DEGs in nasal mucosa following IB treatment

Compared with group C, 92 transcripts were identified to be differentially expressed in the nasal mucosa of allergic mice in group D, and 92, 143, and 160 transcripts in group A, B, and E, respectively. Of which 81, 112, 67 and 116 transcripts were upregulated, whereas 11, 31, 25 and 44 transcripts were downregulated in the group A, B, D and E, respectively (data not shown). The transcripts of the different groups overlap and the Venn diagram for mRNA demonstrates the similarity in their responses to IB treatment among the different groups (Fig. 3A). Notably, 207 mRNAs were differentially expressed in the nasal mucosa of the allergic mice that received IB treatment compared with the NS sham-treatment (data not shown).

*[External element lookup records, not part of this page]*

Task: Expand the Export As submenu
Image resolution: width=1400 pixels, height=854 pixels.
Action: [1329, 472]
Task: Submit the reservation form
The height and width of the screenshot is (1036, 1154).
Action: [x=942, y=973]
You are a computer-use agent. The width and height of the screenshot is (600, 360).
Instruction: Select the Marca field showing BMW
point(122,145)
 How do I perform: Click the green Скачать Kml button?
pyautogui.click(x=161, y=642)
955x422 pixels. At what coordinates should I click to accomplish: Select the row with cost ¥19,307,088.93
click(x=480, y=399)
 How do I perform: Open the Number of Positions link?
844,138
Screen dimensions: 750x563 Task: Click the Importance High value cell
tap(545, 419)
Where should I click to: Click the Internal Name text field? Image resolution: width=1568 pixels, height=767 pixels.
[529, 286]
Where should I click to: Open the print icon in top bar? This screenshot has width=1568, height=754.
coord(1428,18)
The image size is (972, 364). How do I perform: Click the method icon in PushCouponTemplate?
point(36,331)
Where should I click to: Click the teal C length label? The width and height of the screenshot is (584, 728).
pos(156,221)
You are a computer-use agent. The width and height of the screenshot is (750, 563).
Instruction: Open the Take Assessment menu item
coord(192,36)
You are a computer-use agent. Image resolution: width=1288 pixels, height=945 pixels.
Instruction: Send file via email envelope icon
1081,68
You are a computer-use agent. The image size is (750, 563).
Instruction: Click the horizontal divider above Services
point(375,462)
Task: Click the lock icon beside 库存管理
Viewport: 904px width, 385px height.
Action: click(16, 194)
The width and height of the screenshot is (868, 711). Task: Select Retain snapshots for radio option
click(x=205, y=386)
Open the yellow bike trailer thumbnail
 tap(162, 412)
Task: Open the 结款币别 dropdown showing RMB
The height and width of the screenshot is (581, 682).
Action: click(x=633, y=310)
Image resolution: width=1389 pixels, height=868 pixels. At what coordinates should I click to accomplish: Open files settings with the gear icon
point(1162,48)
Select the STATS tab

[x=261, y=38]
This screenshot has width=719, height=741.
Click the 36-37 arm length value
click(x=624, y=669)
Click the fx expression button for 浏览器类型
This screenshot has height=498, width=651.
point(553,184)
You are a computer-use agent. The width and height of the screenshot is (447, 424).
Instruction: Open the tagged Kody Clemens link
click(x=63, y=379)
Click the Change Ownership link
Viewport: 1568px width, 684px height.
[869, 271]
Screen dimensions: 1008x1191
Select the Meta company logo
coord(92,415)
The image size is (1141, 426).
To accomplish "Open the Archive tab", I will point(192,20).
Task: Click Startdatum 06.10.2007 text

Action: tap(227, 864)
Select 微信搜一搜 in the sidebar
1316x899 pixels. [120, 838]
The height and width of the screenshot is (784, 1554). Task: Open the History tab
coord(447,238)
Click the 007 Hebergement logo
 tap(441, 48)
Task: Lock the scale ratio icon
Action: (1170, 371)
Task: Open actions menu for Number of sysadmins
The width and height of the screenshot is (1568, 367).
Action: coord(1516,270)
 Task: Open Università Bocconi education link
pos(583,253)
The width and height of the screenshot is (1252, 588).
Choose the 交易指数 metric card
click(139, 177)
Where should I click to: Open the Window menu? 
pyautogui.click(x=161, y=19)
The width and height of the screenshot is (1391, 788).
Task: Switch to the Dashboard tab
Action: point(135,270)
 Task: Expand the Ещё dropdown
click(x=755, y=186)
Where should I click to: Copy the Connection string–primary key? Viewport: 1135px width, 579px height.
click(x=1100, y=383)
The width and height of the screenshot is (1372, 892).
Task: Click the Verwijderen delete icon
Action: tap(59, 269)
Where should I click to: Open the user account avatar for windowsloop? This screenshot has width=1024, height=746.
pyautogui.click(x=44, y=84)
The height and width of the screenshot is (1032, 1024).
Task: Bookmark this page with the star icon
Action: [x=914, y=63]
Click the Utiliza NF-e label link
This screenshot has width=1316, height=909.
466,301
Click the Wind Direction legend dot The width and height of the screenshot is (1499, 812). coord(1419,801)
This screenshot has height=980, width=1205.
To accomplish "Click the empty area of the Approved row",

Figure 3. Venn diagram of differentially expressed (A) mRNAs and (B) miRNAs. Control: Group A (n=7) and group B (n=8). Model: Group C (n=8), group D (n=10) and group E (n=9). When mRNAs or miRNAs exhibit similar characteristics, they appear in the overlapping boxes. mRNA, messenger RNA; miRNA, microRNA.

Compared with group C, various allergic-associated genes changed their expression response to IB, which was validated by RT-qPCR. IB treatment induced significant 23- and 30-fold decreases in interleukin (IL)-4 receptor-α (IL-4Rα) mRNA expression levels in groups D and E, respectively. Furthermore, 30- and 100-fold decreases in prostaglandin D2 synthase (PGDS) were observed in groups D and E, respectively. Additionally, leukemia inhibitory factor (LIF), tumor necrosis factor α-induced protein 3/A20 and nuclear receptor subfamily 4, group A, member 1 (NR4A1) in group D exhibited significant 14-, 5- and 74-fold increases in mRNA expression, respectively, and a 53-, 3- and 290-fold increase in group E, respectively. The expression levels of IL-4Rα and PGDS exhibited a decreasing tendency, whereas LIF and NR4A1 demonstrated a tendency to increase following IB treatment (Fig. 4 and Table II).

Figure 4. IB treatment regulated mRNA expression levels of allergic-associated genes. (A-M) The mRNA expression level in nasal mucosa was determined by reverse transcription-quantitative polymerase chain reaction with β-actin as the reference gene. Control: Group A (n=7) and group B (n=8). Model: Group C (n=8), group D (n=10) and group E (n=9). Data are presented as the mean ± standard deviation. *P<0.05 vs. group C following IB treatment; #P<0.05. IB, ipratropium bromide; mRNA, messenger RNA; IL, interleukin; PGDS, prostaglandin D2 synthase; LIF, leukemia inhibitory factor; A20, tumor necrosis factor α-induced protein 3; NR4A1, nuclear receptor subfamily 4, group A, member 1; IFN-γ, interferon-gamma; FoxP3, forkhead box P3.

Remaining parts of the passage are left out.